O agronegócio brasileiro segue em destaque na economia: em 2025, o setor alcançou um Produto Interno Bruto (PIB) em torno de R$ 3,79 trilhões, representando cerca de 29,4% do PIB nacional — fatia próxima de um terço da economia do país. Essa participação destaca o papel estratégico da agricultura na economia brasileira e a necessidade de ampliar a eficiência produtiva, inclusive entre os pequenos produtores.
Nesse contexto, é fundamental compreender a evolução dos modelos produtivos, especialmente a diferença entre a Agricultura 4.0 e a Agricultura 5.0, pois essa distinção impacta diretamente a forma como a tecnologia pode ser incorporada na propriedade, independentemente de sua extensão.
A Agricultura 4.0 está fundamentada na digitalização e automação dos processos produtivos. Seu foco central é a eficiência operacional por meio do uso de sensores, drones, sistemas de georreferenciamento, softwares de gestão e análise de dados em tempo real. Trata-se de um modelo orientado por conectividade, integração de máquinas e coleta massiva de dados para apoiar a tomada de decisão. O objetivo principal é aumentar produtividade, reduzir desperdícios e otimizar custos.
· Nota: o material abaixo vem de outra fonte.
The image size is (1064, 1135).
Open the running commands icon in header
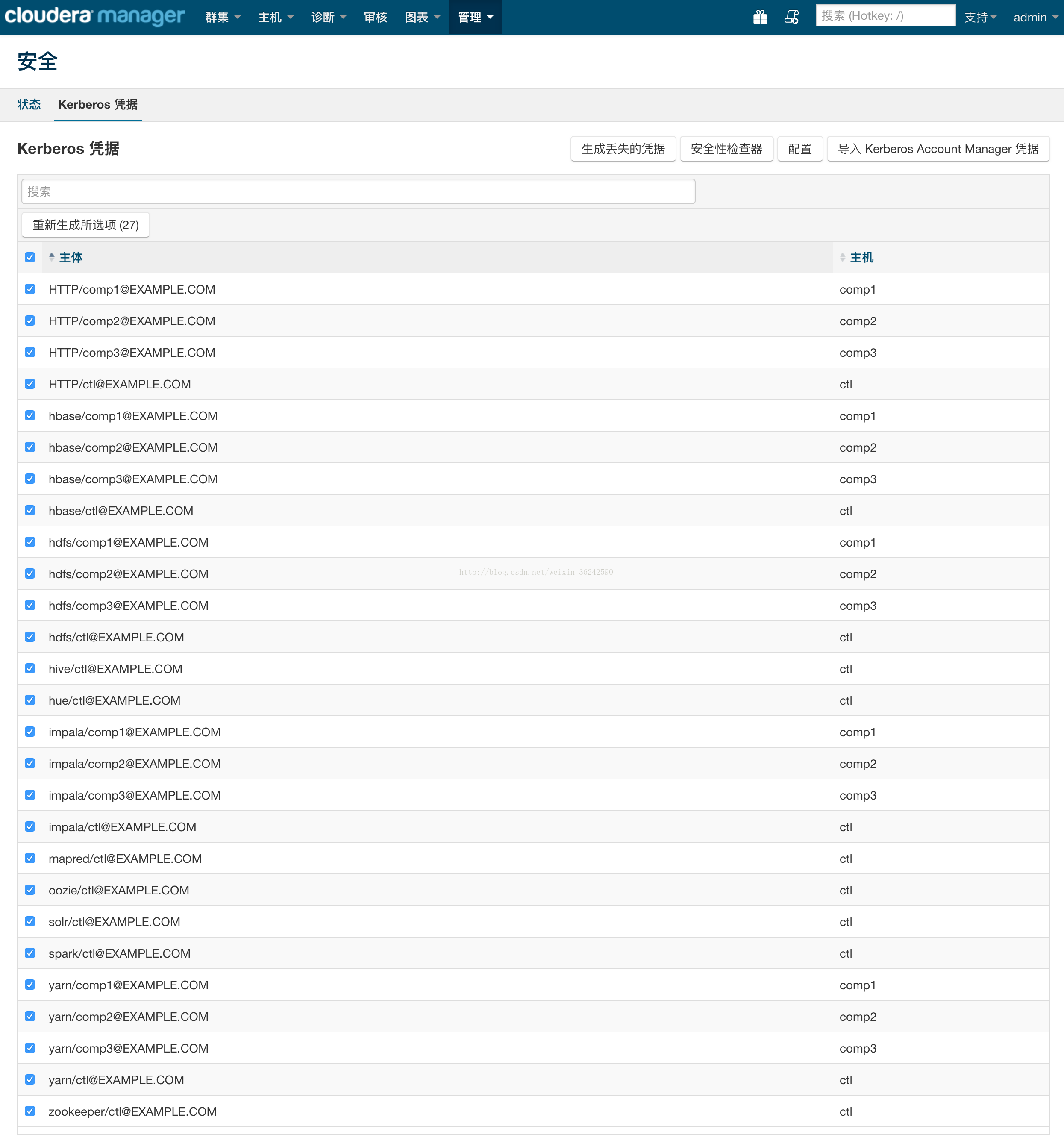tap(791, 17)
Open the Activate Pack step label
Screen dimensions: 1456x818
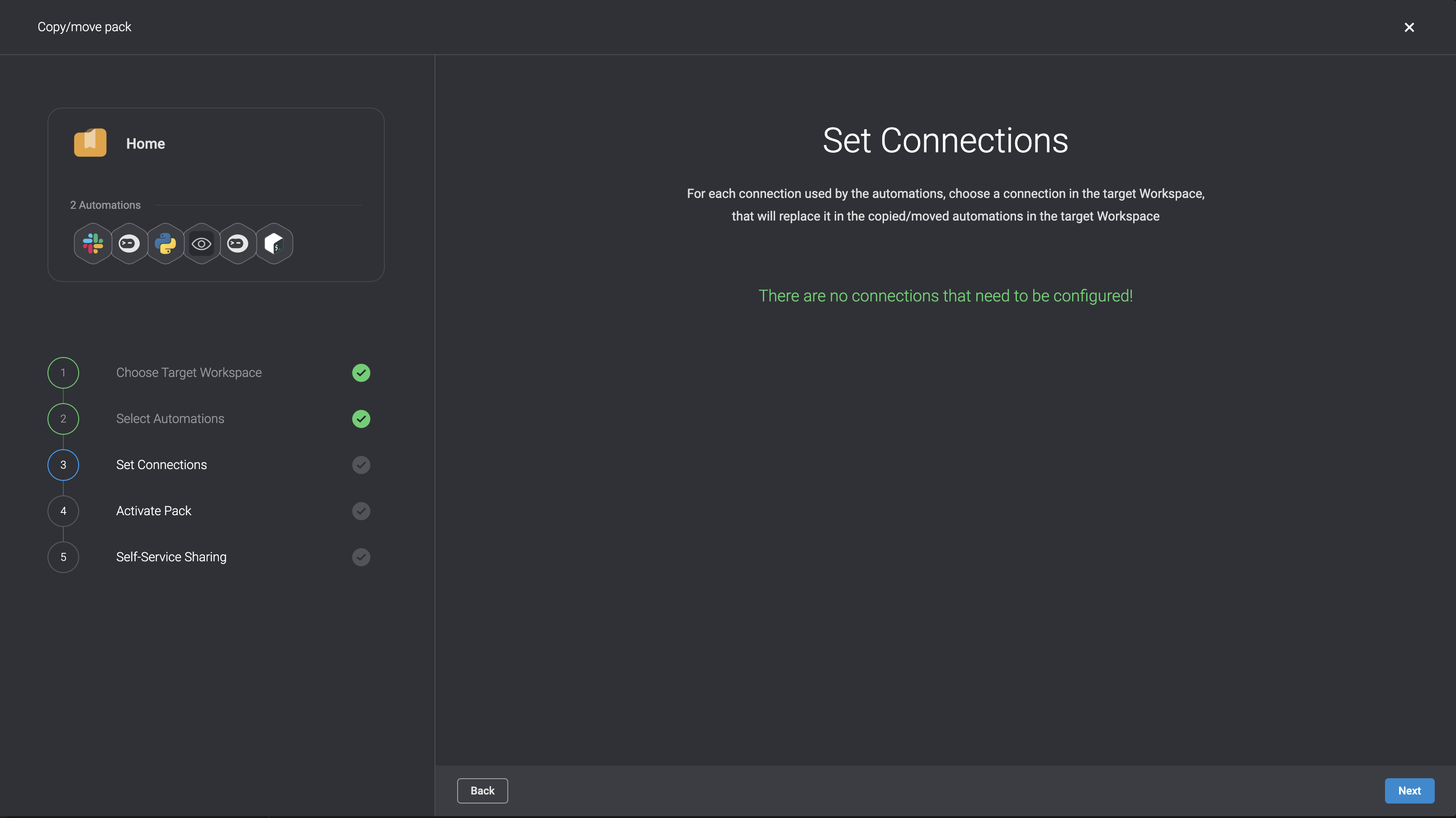154,511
Já a Agricultura 5.0 representa uma evolução conceitual e tecnológica. Além de utilizar as ferramentas digitais da Agricultura 4.0, incorpora inteligência artificial avançada, sistemas preditivos, robótica colaborativa e uma abordagem centrada na sustentabilidade e no ser humano. Nesse modelo, a tecnologia apoia também decisões estratégicas, promove uso racional de recursos naturais, fortalece a rastreabilidade, integra eficiência produtiva com responsabilidade socioambiental e geração de valor sustentável. Ela transforma dados em inteligência aplicada à tomada de decisão estratégica.
Para o pequeno produtor, essa distinção é particularmente relevante. Entretanto, a adoção dessas tecnologias enfrenta fatores restritivos importantes, como a falta de conhecimento técnico, um dos principais, a limitação de conectividade no meio rural e o acesso restrito à capital para investimento inicial.
Por outro lado, existem fatores que possibilitam a inclusão tecnológica. Programas de capacitação, crédito rural orientado à inovação e ações de extensão rural contribuem para reduzir barreiras estruturais. Instituições como o Serviço Brasileiro de Apoio às Micro e Pequenas Empresas oferecem orientação gerencial e apoio à modernização. A Empresa Brasileira de Pesquisa Agropecuária desenvolve tecnologias adaptadas à agricultura familiar. O Serviço Nacional de Aprendizagem Rural promove cursos e treinamentos técnicos gratuitos voltados ao campo.
Para buscar esses recursos, o produtor pode recorrer a cooperativas, sindicatos rurais, agências de assistência técnica e aos portais digitais dessas instituições. Universidades e institutos federais também desenvolvem projetos de extensão tecnológica direcionados ao pequeno produtor. Além disso, feiras agropecuárias, eventos técnicos e dias de campo, bem como o acompanhamento de publicações especializadas, plataformas digitais do setor e programas de treinamento, podem ampliar o acesso a novas práticas.
Para o pequeno produtor, compreender essa evolução é essencial para transformar tecnologia em estratégia e garantir produtividade, sustentabilidade e permanência competitiva no mercado.